I’ll humbly admit that local McCall Idaho trail days were simply a source of socialization when I was younger. My 8-year-old self wasn’t a fan of long hot days with miles upon miles of walking, but at least my friends were there. As the years passed, my trail day participation became more voluntary, and I started to enjoy the result of the work put in. This enjoyment only continued to build after joining my town’s mountain biking team. Maintaining the trails my team and I race and train on just felt like the right thing to do.

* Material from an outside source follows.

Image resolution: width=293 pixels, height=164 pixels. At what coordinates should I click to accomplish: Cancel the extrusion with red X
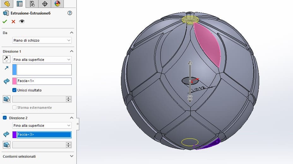pyautogui.click(x=13, y=21)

While I was initially immersed in the mountain biking community through my team, my dad was really what made me feel like I was a part of it. He’s been the project coordinator for the Central Idaho Mountain Biking Association (CIMBA) since 2012. He partnered with One Track Mind in 2017, where he learned to coordinate and build killer trails. This partnership opened a world of opportunities for both of us, as well as our larger community. Mountain biking trails in McCall took off, and tourists began to flood in. When it was time to pick a senior project, I decided to take advantage of his expertise and reroute a section of a popular trail.
Several hundred feet of the trail needed to be rerouted around a seasonally wet area, so during the summer of 2020, I put together a trail day with my team. We got to work on a substantial stretch of trail with two new berms and multiple rock features. We built a new section of trail in record-time, which I attribute to the sportsmanship and teamwork that we developed over years of racing, training, winning, and losing together. There were multiple days when my dad and I were alone for hours pounding rocks, maneuvering an excavator, and testing slope angles and soil types that would constitute a quality trail.
The project was a great way to conclude my high school bike racing experience and connect more with OTM, as the trail we fixed was one of their projects in the area. I gained an appreciation for the things OTM and other organizations deal with daily surrounding coordination and promotion of the sport. You don’t always see it, but there’s definitely a lot of organizing, hard work, and science behind every good trail.